Formulation and adoption of foreign policy became, for a greater part of the twentieth century, a challenge, more for those other states than for the main protagonists. The dilemma was further complicated as decolonization swept most parts of Asia and Africa, and countries were re-emerging after centuries of foreign rule. Bereft of choice, states were forcibly engulfed in the Cold War, at least at its commencement. The summoning of the Colombo Conference in April/May 1954, although contested as to whether it was an idea of Ceylonese Prime Minister Kotelawala or one pushed by India’s Nehru, provided states with a much needed alternative. The conference brought together five Asian nations, notably Burma, Ceylon, India, Indonesia and Pakistan, with each articulating a position of their own desire, while Indonesia identified the need for Afro-Asian solidarity.
The journey from Colombo, to Bogor and Bandung drew much attention, owing to the newly emerging stance being explored by countries of Asia and Africa. This third force wielded power, which has not, and unfortunately cannot be measured against Joseph Nye’s barometer of power. The American professor’s assessment of hard, soft and smart power leaves countries represented at Bandung bereft of any position on the power ladder, which Cline’ formula would otherwise help formulate.

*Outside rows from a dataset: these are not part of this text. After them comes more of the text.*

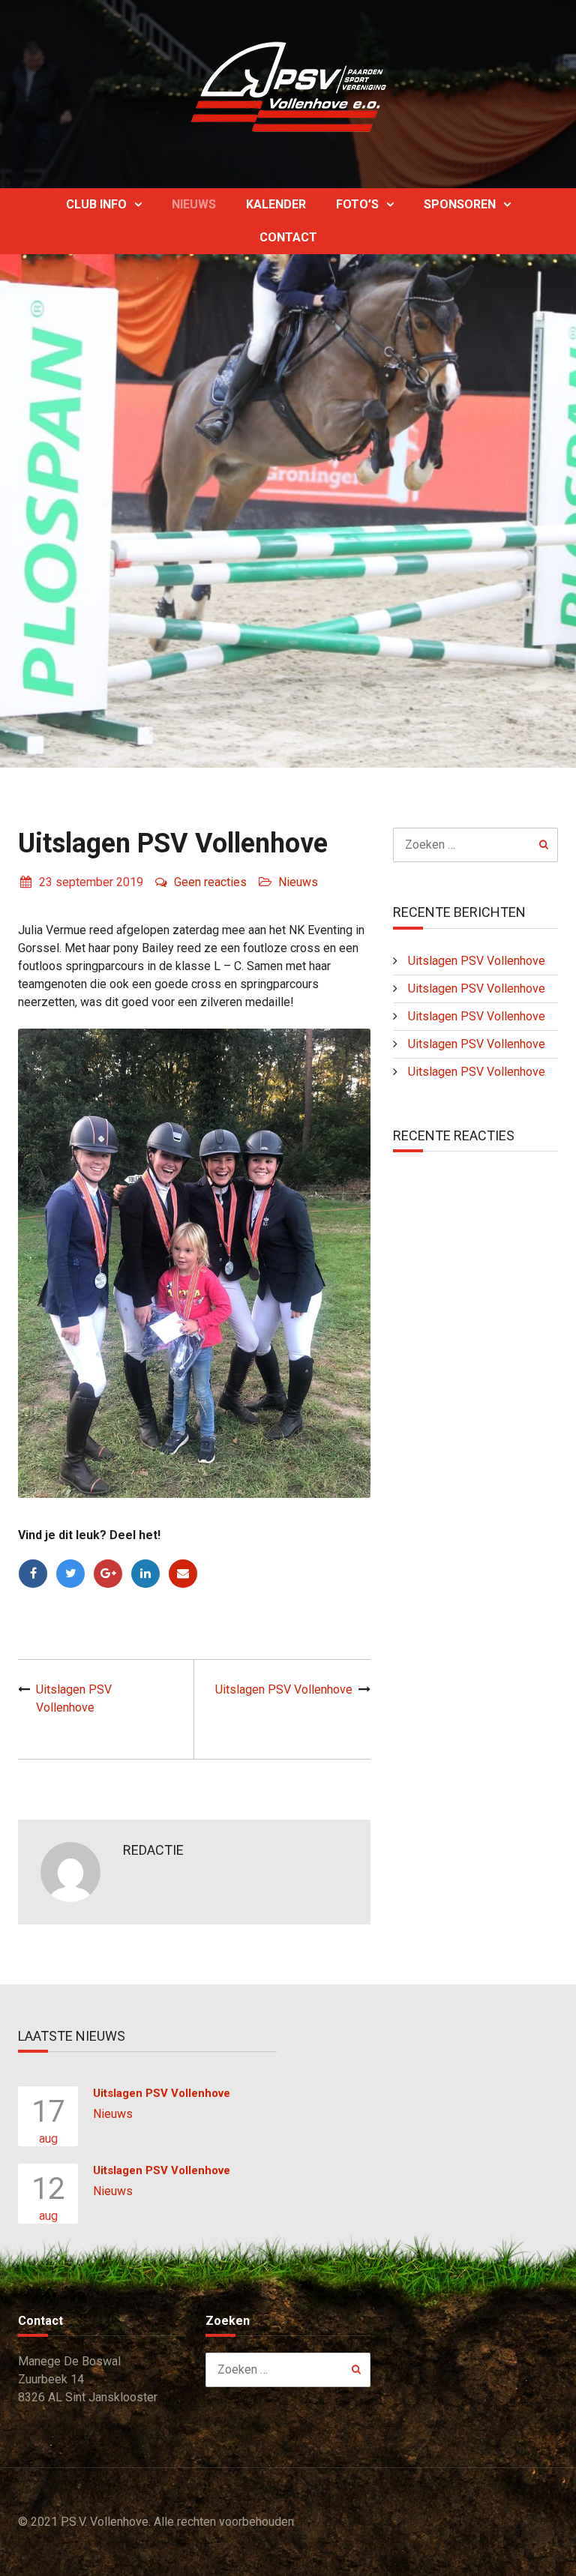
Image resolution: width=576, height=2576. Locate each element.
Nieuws (194, 204)
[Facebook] (33, 1573)
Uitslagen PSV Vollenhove (283, 1689)
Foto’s (357, 204)
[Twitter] (70, 1573)
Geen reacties (210, 882)
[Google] (108, 1573)
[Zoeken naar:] (475, 844)
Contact (288, 237)
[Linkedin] (145, 1573)
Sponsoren (460, 204)
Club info (96, 204)
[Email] (183, 1573)
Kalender (276, 204)
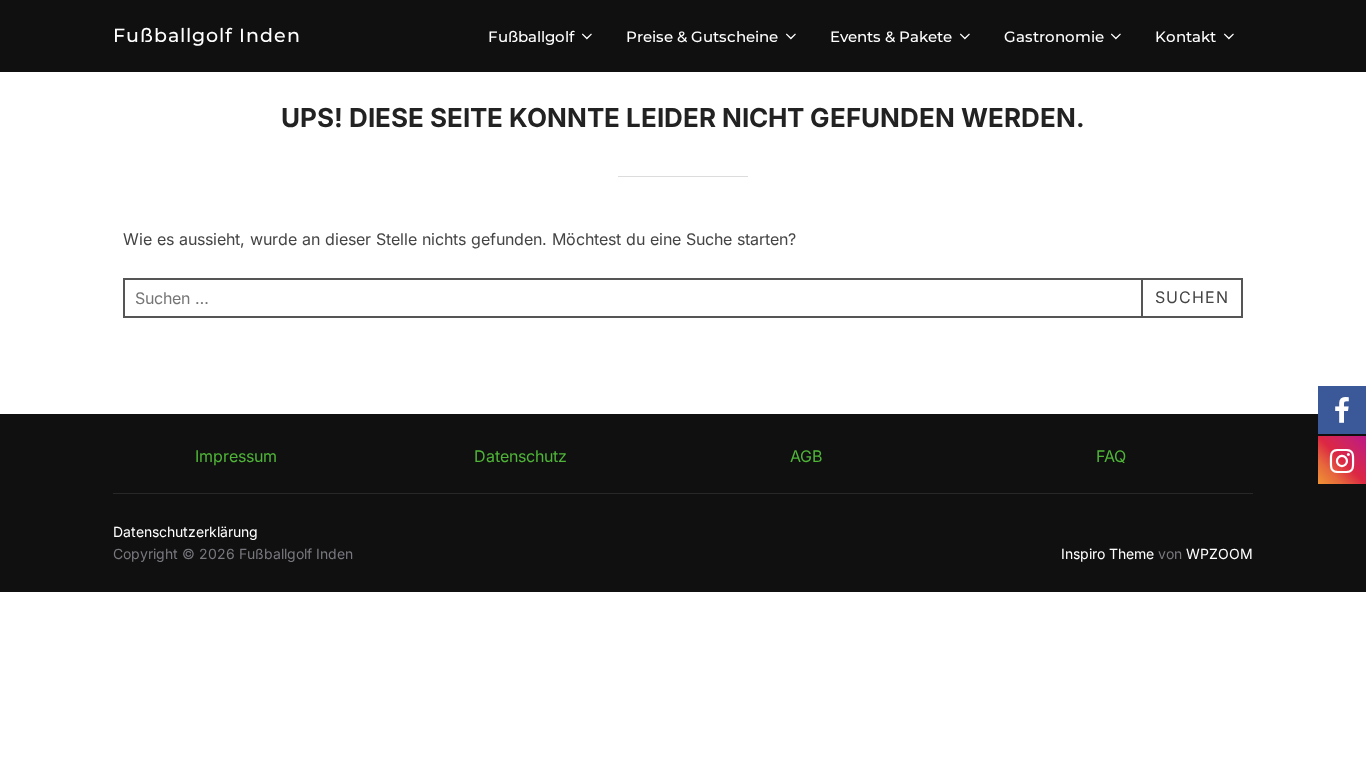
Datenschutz (520, 456)
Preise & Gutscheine (702, 36)
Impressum (236, 456)
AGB (806, 456)
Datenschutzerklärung (185, 531)
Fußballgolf (531, 36)
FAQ (1111, 456)
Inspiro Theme (1107, 553)
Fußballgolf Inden (207, 35)
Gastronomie (1054, 36)
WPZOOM (1219, 553)
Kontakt (1185, 36)
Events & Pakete (891, 36)
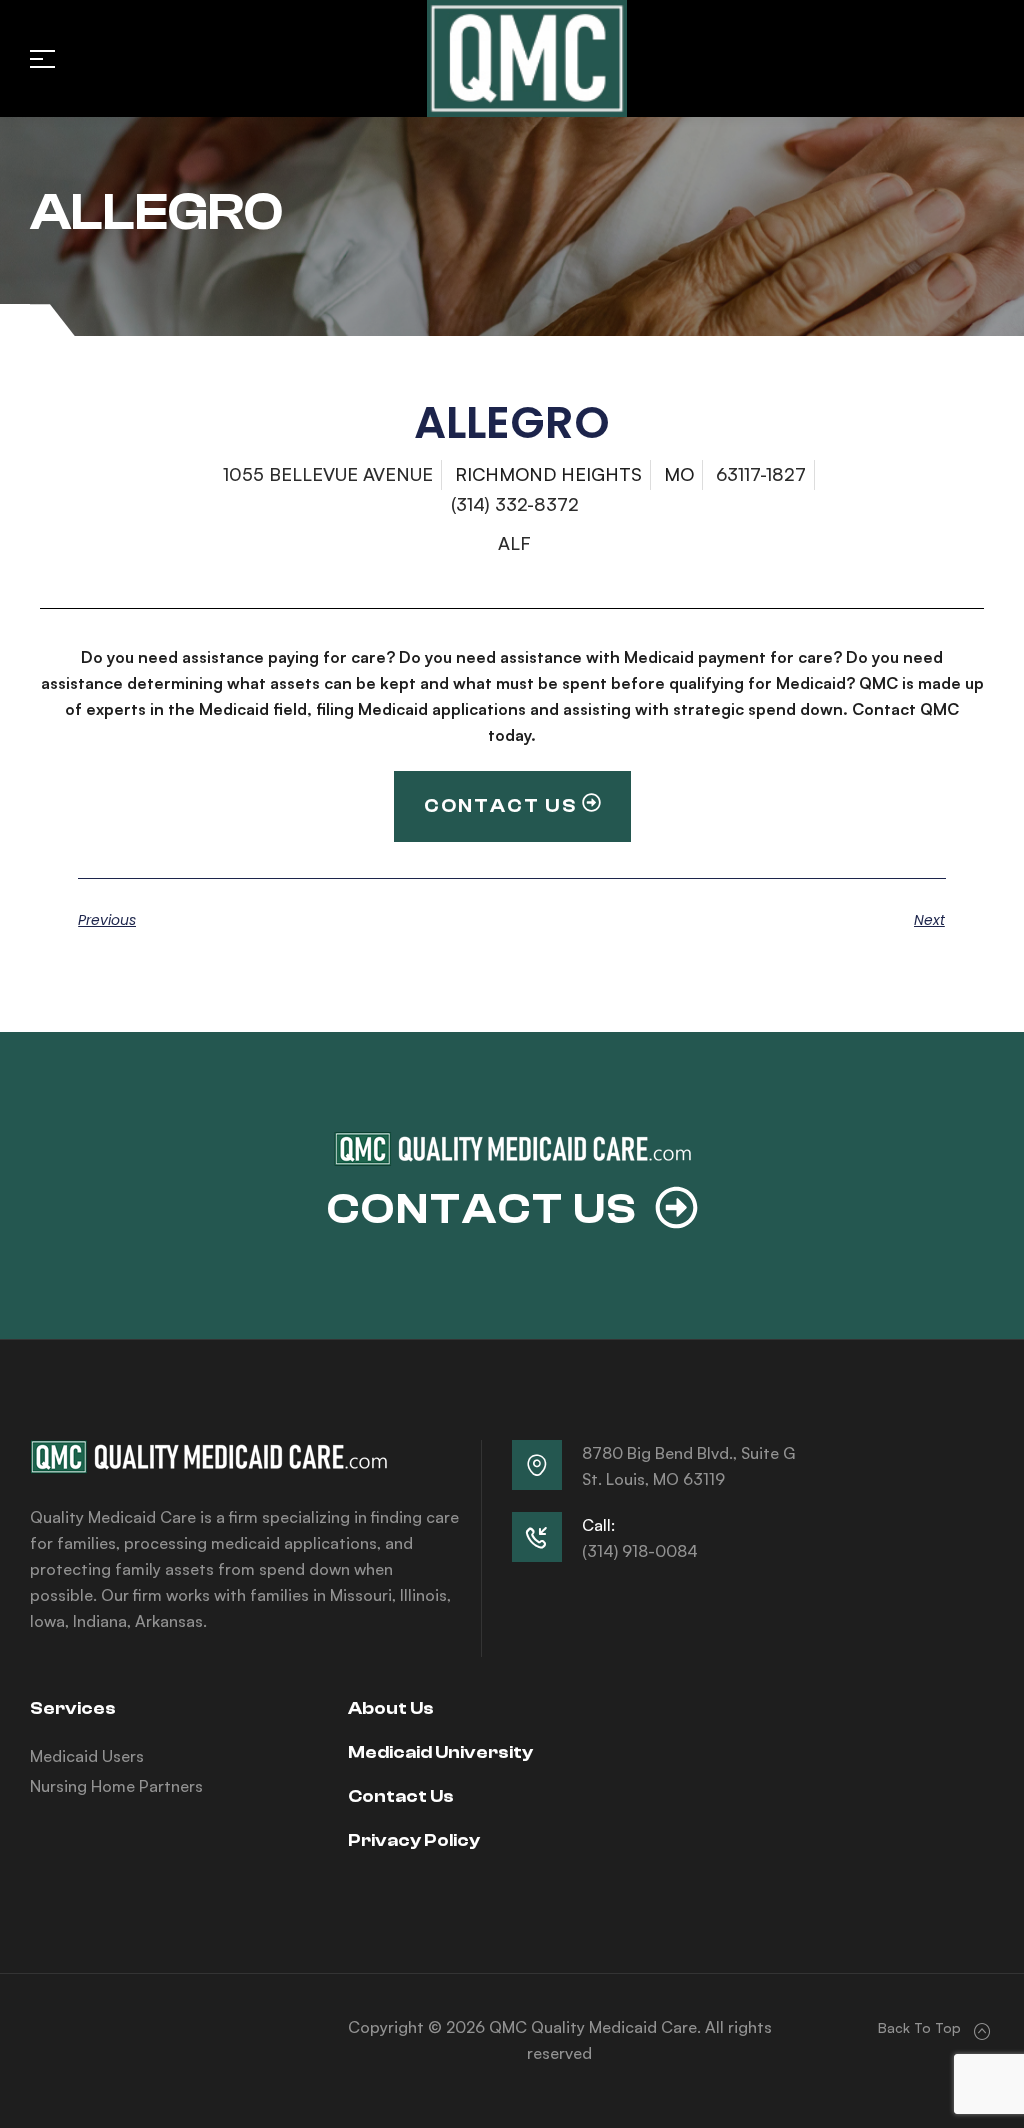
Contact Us (401, 1796)
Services (73, 1708)
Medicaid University (440, 1752)
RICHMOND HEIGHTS (548, 474)
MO (679, 474)
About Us (391, 1708)
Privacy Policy (414, 1840)
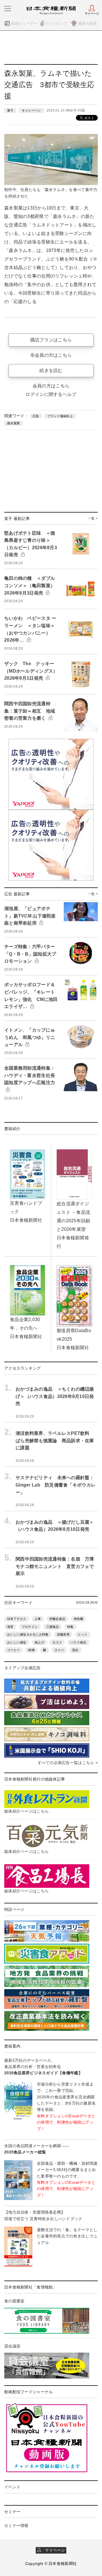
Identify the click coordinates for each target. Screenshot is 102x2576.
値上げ (39, 1642)
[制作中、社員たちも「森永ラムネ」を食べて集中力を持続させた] (51, 159)
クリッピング (55, 23)
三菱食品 (52, 1626)
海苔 (10, 1626)
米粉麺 (78, 1618)
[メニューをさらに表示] (7, 8)
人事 (38, 1618)
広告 (36, 416)
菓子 (10, 110)
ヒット (83, 1634)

Committed to neutrality, decolonization, promotion of peace and cooperation, the ten principles formed the basis upon which this third force would brace itself to counter the Americans and Russians, both of whom were eager to understand the nature of the organization which would come to fruition in Belgrade in 1961 as the Non-Aligned Movement. Becoming a corner stone of foreign policy for a significant portion of the global community, non-alignment remained within the armory of leaders and diplomats alike.

Whilst the Movement remains fluid permitting member states to choose their own interpretation of non-alignment, at their discretion, the United States of America remains a formidable force while Russia having seen the end of the Soviet Union, has within a span of less three decades rebound and returned to global power politics, with President Putin at the helm. The rivalry with which these arch rivals engaged each other, has it is argued, dissipated, if only within the realm of the media, which has shed light on connections between the respective administrations.

Irrespective of the veracity of such reports, attention is due on Sri Lanka. A small state, which has achieved major feats in the sphere of foreign policy, once mediating between India and China when the border issue threatened to see the explosion of war, is today straddling two giants once again. The accordance of a State Visit, while displaying confidence, brings into focus Russia’s continued interest in Sri Lanka, and more importantly her position. Ever since S. W. R. D. Bandaranaike chose to establish diplomatic relations in 1957, Russia has remained an ‘all-weather’ friend, defending Sri Lanka in numerous multilateral fora. Despite hostile, frosty relations that dominated foreign policy in the first years of independence wherein Russia chose to veto Ceylon’s entry into the United Nations, the countries, have since 1957, consolidated bonds of solidarity, while, quite interestingly Sri Lanka remained non-aligned for the most part.

This, it may be argued is the art of foreign policy. Cardinal Richelieu’s oft quoted remarks, that ‘diplomacy should be a continuous process aimed at creating durable relationships rather than attempting to make opportunistic advances’ remain the edifice of foreign policy formulation and execution. Whether it is the United States of America, the Russian Federation or even Sri Lanka, engagement, in a sustainable manner has been, is and will be the basis upon which mountains may be moved, and foreign policy successfully implemented.